NRF: Consumers feeling practical this Mother’s Day
May 01, 2014
Washington--U.S. consumers are expected to spend slightly less on mom this Mother’s Day and they will keep practicality in mind when shopping.
According to the National Retail Federation’s 2014 Mother’s Day Spending Survey, Americans will spend an average of $163 on moms this spring, down from the $169 spent last year.
Total spending is expected to reach nearly $20 billion, with jewelry spending projected to account for $3.6 million of that, falling behind other popular Mother’s Day presents such as cards, flowers and spa days.
According to the NRF survey, most shoppers will acknowledge Mother’s Day with a greeting card (81 percent), followed by flowers (67 percent), spending $2.3 billion, and apparel and accessories (34 percent), spending $1.7 billion.
They also will buy books and CDs ($480 million), housewares or gardening tools ($812 million), personal experiences like a “spa” day ($1.5 billion), jewelry and outings such as brunch or dinner ($3.8 billion).

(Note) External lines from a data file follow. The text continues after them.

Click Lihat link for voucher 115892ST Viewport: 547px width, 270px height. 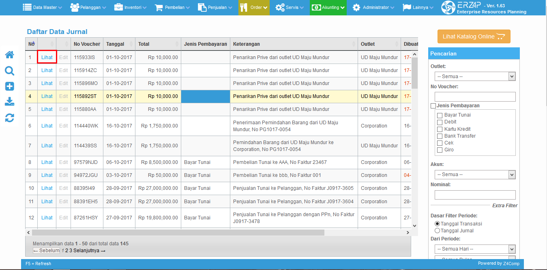(x=47, y=96)

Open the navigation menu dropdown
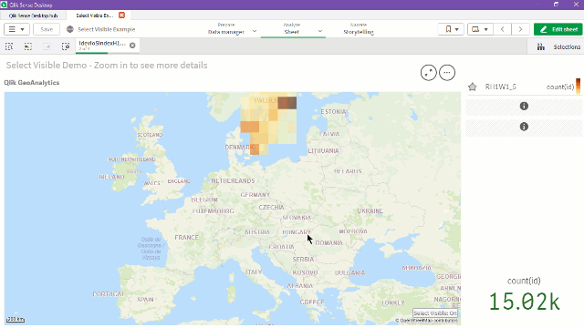[x=16, y=29]
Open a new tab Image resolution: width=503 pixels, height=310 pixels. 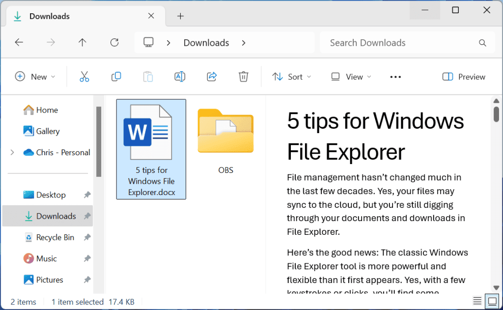180,16
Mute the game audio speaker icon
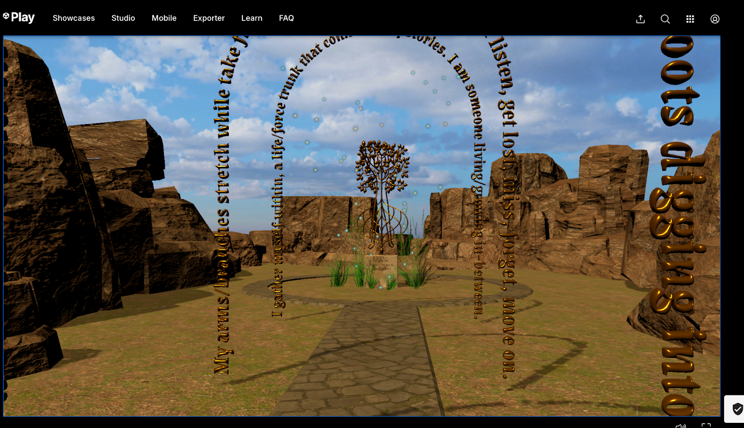The width and height of the screenshot is (744, 428). pos(680,425)
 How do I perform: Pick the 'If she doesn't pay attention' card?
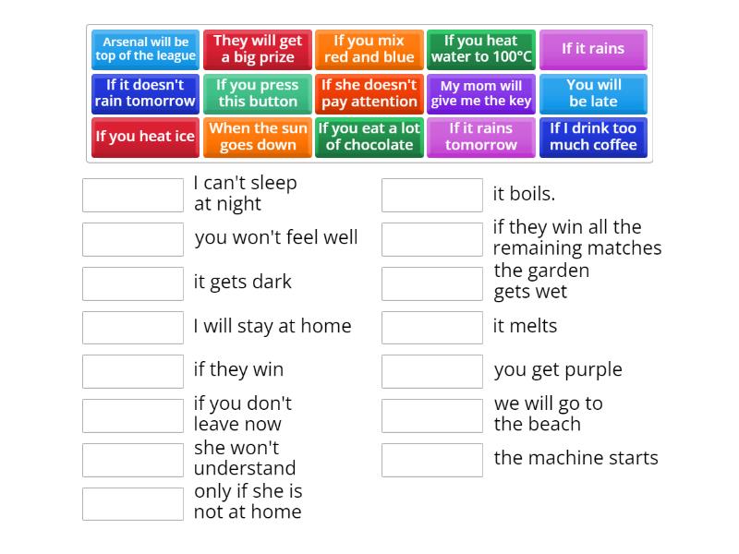click(x=369, y=93)
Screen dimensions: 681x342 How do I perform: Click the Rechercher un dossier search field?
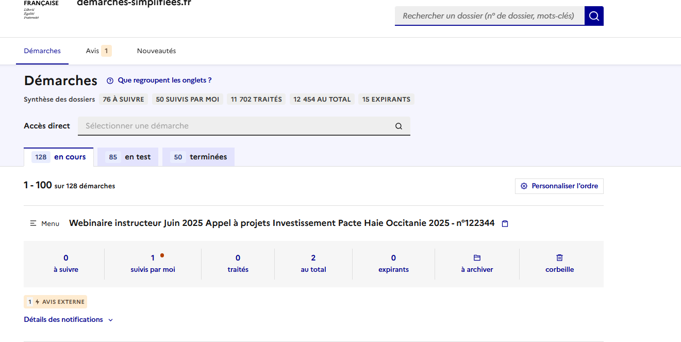pyautogui.click(x=489, y=16)
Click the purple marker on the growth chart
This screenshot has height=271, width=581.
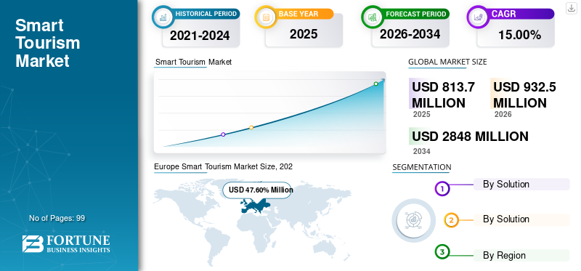coord(223,134)
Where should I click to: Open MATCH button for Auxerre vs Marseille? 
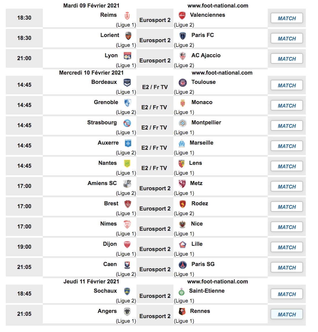coord(287,146)
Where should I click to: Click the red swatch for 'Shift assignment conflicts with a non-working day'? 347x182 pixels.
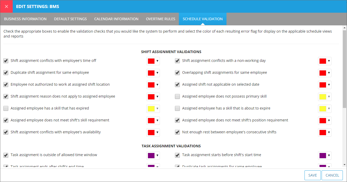tap(323, 61)
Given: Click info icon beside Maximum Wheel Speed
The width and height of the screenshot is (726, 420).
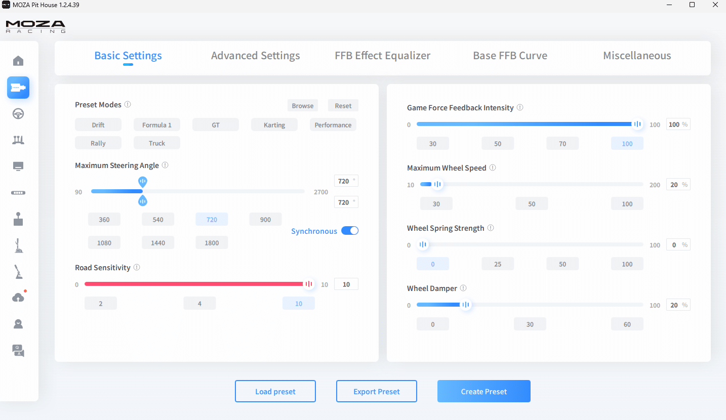Looking at the screenshot, I should tap(493, 168).
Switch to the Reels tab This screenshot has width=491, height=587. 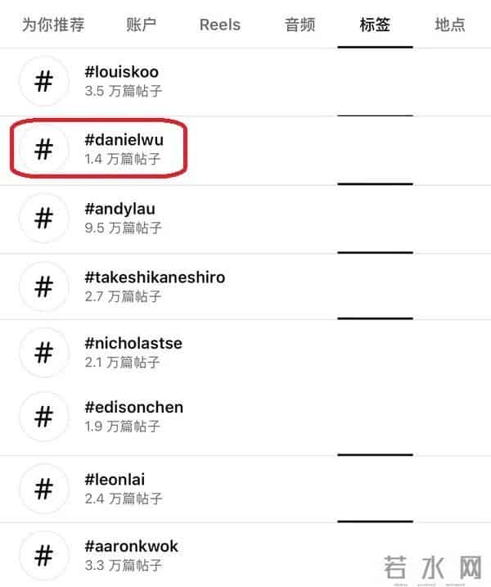pyautogui.click(x=220, y=25)
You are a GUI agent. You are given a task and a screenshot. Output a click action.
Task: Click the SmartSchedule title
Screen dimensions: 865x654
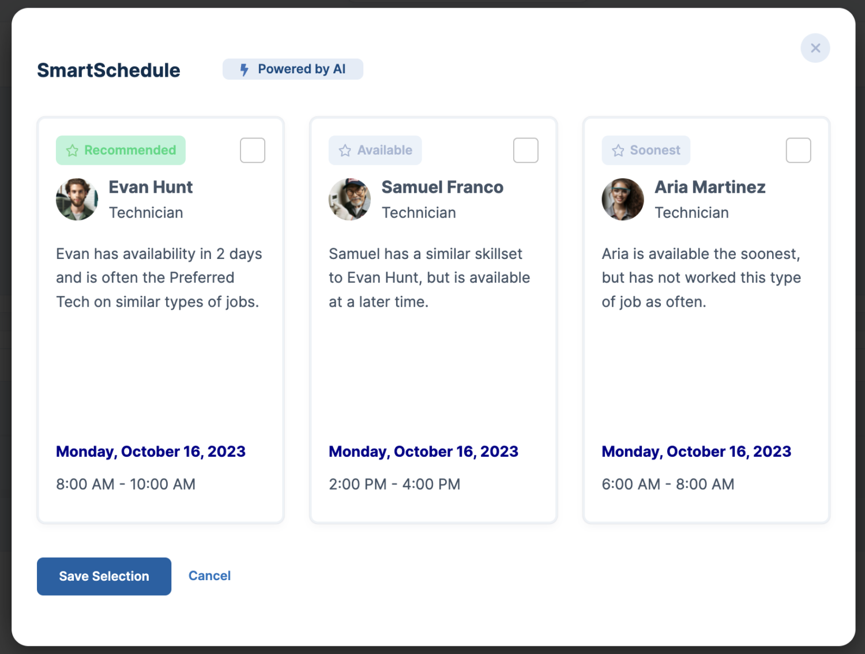click(108, 70)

The NRF said consumers have spent the last few years buying electronic gifts for Mother’s Day, such as tablets, smartphones and cameras, and may not feel the need to invest in those items again this year. Only 13 percent of survey respondents said they would buy an electronic Mother’s Day gift, a total of $1.7 billion in spending, down from $2.3 billion in 2013.
Gifts cards also will come into the equation: 43 percent of consumers will go with this option, up from 42 percent last year, with total spending expected to reach $2.1 billion.
Although spending is expected to be up in a number of categories, the NRF emphasized the “practicality” consumers will practice this holiday.
“Americans haven’t forgotten about the state of the economy and are treating their finances and gift-giving budgets in a way that keeps practicality top of mind,” said Pam Goodfellow, director of consumer insights at Prosper Insights & Analytics, which conducted the NRF’s survey.
Consumers between the ages of 25 and 34 will spend the most, an average of $217.
As far as shopping destinations go, most respondents will head to specialty stores (34 percent), followed by department stores (32 percent) and discount stores (24 percent). Another 29 percent will turn to the Internet to buy gifts.
For 18 to 24 year olds, department stores will be the most popular shopping destination (52 percent).
In addition, it won’t just be moms receiving gifts on May 11. While 64 percent of survey-takers said they will shop for their mother or stepmother, 23 percent will shop for their wife, 9 percent will shop for their daughter and 7 percent will shop for their grandmother.
The NRF’s 2014 Mother’s Day Consumer Spending Survey was conducted by Prosper Insights & Analytics and was designed to gauge consumer behavior and trends related to shopping for the holiday. It polled 6,535 consumers from April 1 to 8.